Written problem =>
Copy out the material below word for word, starting from its first line and stopping after the line that contains "I want to click on >>, so".

Record set =>
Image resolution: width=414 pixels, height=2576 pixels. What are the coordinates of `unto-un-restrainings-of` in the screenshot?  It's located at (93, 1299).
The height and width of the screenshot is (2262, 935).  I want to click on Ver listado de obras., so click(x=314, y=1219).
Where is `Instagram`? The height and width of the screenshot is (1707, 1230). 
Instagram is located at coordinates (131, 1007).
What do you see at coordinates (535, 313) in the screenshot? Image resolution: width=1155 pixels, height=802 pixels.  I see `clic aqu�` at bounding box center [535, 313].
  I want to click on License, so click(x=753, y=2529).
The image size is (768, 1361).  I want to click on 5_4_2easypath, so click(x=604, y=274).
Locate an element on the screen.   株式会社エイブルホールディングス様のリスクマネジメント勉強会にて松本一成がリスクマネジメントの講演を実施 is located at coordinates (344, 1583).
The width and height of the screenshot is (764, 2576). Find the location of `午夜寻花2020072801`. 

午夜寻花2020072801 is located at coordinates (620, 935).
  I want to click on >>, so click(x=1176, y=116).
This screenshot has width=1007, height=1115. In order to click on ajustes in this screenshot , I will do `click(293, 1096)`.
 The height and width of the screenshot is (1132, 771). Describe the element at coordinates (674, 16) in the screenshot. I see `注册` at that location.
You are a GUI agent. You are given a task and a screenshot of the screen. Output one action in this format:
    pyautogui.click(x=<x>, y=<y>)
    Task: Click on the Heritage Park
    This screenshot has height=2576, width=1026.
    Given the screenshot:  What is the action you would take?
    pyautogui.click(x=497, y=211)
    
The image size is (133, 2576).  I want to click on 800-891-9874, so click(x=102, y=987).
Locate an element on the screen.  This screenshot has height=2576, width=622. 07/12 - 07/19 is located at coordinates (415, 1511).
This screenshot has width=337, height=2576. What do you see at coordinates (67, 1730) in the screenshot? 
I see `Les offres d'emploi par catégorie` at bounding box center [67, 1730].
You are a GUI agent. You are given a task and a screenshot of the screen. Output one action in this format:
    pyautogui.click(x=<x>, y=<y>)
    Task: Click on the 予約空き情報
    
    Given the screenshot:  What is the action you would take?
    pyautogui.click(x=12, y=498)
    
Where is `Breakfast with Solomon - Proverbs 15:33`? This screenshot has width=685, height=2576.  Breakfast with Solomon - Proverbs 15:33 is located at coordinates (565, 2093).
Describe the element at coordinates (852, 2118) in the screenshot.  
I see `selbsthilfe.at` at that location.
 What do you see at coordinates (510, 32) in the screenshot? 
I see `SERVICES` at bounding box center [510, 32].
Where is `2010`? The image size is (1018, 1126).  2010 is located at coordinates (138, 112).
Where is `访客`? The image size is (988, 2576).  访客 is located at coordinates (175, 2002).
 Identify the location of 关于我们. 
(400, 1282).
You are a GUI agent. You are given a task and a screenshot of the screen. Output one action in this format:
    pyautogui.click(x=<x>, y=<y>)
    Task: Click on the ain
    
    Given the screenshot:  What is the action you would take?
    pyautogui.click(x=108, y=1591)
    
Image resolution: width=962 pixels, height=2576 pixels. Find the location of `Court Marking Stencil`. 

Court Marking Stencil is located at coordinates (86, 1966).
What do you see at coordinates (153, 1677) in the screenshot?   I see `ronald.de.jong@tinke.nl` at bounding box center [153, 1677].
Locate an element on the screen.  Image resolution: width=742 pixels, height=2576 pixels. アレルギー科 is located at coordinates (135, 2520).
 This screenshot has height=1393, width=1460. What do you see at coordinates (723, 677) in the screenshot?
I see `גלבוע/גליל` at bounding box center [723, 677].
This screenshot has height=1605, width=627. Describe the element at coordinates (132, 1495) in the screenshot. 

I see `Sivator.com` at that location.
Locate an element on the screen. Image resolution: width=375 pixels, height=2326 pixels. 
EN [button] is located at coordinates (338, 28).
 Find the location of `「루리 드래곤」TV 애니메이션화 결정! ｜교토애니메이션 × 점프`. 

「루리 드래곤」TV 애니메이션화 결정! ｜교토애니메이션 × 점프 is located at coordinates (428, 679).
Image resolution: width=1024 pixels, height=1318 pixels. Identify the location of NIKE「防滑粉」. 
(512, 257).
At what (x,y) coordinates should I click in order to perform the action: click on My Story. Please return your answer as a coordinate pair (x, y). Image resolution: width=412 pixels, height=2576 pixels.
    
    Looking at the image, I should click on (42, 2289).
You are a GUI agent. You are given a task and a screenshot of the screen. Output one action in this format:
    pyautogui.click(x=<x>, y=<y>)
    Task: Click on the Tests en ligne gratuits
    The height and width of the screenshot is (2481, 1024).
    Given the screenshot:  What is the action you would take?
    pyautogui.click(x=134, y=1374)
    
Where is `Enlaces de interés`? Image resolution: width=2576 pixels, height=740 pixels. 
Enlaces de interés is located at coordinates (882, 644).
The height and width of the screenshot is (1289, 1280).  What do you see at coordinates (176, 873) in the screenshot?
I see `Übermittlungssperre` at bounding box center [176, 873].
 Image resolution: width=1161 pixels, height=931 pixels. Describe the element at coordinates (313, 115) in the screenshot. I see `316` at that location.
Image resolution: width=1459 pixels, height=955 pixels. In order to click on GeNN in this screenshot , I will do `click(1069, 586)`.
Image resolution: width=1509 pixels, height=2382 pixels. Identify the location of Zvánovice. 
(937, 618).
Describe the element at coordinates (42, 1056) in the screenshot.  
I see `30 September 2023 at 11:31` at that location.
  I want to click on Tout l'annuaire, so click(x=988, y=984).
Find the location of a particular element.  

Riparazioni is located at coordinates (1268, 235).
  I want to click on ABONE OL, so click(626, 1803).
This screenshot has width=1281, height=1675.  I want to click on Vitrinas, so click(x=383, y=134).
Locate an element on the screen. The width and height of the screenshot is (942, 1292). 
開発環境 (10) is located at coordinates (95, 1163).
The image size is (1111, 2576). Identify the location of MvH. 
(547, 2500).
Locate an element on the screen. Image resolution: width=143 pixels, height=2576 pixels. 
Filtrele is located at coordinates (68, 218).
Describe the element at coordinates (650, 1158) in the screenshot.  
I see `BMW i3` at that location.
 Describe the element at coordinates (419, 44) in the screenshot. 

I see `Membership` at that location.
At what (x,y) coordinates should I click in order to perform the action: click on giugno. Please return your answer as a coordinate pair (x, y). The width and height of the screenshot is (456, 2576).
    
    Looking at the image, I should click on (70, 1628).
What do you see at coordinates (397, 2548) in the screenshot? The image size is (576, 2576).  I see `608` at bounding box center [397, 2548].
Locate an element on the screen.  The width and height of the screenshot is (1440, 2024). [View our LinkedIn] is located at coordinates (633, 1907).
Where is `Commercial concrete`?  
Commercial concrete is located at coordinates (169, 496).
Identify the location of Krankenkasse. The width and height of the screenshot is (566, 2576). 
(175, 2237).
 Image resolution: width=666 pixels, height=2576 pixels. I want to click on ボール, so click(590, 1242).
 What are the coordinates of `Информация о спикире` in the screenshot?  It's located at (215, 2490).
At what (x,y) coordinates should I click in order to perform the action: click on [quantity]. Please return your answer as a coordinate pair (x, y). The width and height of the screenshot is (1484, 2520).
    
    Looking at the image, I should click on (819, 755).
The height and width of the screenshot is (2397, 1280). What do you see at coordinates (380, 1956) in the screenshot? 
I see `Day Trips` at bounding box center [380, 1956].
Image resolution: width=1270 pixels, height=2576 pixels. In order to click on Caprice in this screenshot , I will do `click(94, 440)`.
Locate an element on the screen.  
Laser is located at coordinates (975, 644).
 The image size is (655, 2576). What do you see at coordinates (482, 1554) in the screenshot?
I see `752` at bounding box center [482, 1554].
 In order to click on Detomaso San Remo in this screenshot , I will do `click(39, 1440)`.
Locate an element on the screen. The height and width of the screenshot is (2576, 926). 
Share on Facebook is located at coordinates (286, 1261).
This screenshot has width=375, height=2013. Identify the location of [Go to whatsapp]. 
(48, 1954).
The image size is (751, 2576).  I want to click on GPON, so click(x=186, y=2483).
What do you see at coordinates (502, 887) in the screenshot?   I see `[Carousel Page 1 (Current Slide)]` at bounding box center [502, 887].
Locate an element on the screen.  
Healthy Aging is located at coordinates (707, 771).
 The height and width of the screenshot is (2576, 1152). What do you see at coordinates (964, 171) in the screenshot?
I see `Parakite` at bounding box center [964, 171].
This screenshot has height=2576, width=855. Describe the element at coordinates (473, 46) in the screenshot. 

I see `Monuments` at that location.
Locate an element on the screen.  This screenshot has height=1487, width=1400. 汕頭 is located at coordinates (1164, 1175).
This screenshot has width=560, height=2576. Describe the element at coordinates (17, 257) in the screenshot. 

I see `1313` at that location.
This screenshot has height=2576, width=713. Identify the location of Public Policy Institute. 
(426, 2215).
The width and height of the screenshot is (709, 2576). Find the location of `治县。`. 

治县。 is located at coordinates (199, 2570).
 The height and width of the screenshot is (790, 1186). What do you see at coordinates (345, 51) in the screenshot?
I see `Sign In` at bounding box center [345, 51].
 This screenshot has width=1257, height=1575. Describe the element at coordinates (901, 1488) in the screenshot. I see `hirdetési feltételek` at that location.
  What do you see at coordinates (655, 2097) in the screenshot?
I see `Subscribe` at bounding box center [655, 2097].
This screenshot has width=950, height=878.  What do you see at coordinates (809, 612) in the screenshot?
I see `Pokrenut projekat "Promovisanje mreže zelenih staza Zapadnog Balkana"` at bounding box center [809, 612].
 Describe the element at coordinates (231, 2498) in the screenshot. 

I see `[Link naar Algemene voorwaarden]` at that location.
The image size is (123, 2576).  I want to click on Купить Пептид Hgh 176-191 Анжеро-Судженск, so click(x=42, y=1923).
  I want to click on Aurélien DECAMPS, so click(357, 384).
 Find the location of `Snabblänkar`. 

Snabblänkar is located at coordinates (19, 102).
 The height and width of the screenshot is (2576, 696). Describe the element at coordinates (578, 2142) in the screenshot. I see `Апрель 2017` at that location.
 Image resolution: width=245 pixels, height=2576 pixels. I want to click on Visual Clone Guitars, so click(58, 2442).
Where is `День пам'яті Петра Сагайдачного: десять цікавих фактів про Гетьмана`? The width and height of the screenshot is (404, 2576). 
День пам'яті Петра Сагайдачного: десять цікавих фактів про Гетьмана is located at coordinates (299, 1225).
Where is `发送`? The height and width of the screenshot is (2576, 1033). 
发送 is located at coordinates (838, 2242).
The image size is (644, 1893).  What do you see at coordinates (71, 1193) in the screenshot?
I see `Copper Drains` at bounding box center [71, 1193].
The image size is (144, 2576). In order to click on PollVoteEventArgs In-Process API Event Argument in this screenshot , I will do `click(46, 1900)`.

Reply to the task =>
Image resolution: width=414 pixels, height=2576 pixels. What are the coordinates of `unto-un-restrainings-of` in the screenshot?  It's located at (93, 1299).
The height and width of the screenshot is (2262, 935).  I want to click on Ver listado de obras., so click(x=314, y=1219).
Where is `Instagram`? The height and width of the screenshot is (1707, 1230). 
Instagram is located at coordinates (131, 1007).
What do you see at coordinates (535, 313) in the screenshot? Image resolution: width=1155 pixels, height=802 pixels.  I see `clic aqu�` at bounding box center [535, 313].
  I want to click on License, so click(x=753, y=2529).
The image size is (768, 1361).  I want to click on 5_4_2easypath, so click(x=604, y=274).
Locate an element on the screen.   株式会社エイブルホールディングス様のリスクマネジメント勉強会にて松本一成がリスクマネジメントの講演を実施 is located at coordinates (344, 1583).
The width and height of the screenshot is (764, 2576). Find the location of `午夜寻花2020072801`. 

午夜寻花2020072801 is located at coordinates (620, 935).
  I want to click on >>, so click(x=1176, y=116).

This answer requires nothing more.